*** RECORDS SUPPLIED ***
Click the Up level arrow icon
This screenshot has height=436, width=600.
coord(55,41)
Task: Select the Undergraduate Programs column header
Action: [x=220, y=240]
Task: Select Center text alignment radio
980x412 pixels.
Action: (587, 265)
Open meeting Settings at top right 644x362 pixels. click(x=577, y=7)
*** End of RECORDS SUPPLIED ***
*** RECORDS SUPPLIED ***
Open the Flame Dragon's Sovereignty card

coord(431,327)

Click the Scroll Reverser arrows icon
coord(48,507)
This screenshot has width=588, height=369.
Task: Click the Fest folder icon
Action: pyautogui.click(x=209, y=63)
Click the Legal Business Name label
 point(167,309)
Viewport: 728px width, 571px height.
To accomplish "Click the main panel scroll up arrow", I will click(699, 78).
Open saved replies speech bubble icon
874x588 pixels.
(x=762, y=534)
*** End of RECORDS SUPPLIED ***
● WORK ITEM
Scan the entries above for the line containing "Task: Select Center text alignment radio", and copy it and all lines after it exactly, down to and including the line containing "Open meeting Settings".

● RESULT OF THIS EXERCISE
Task: Select Center text alignment radio
980x412 pixels.
Action: (587, 265)
Open meeting Settings at top right 644x362 pixels. click(x=577, y=7)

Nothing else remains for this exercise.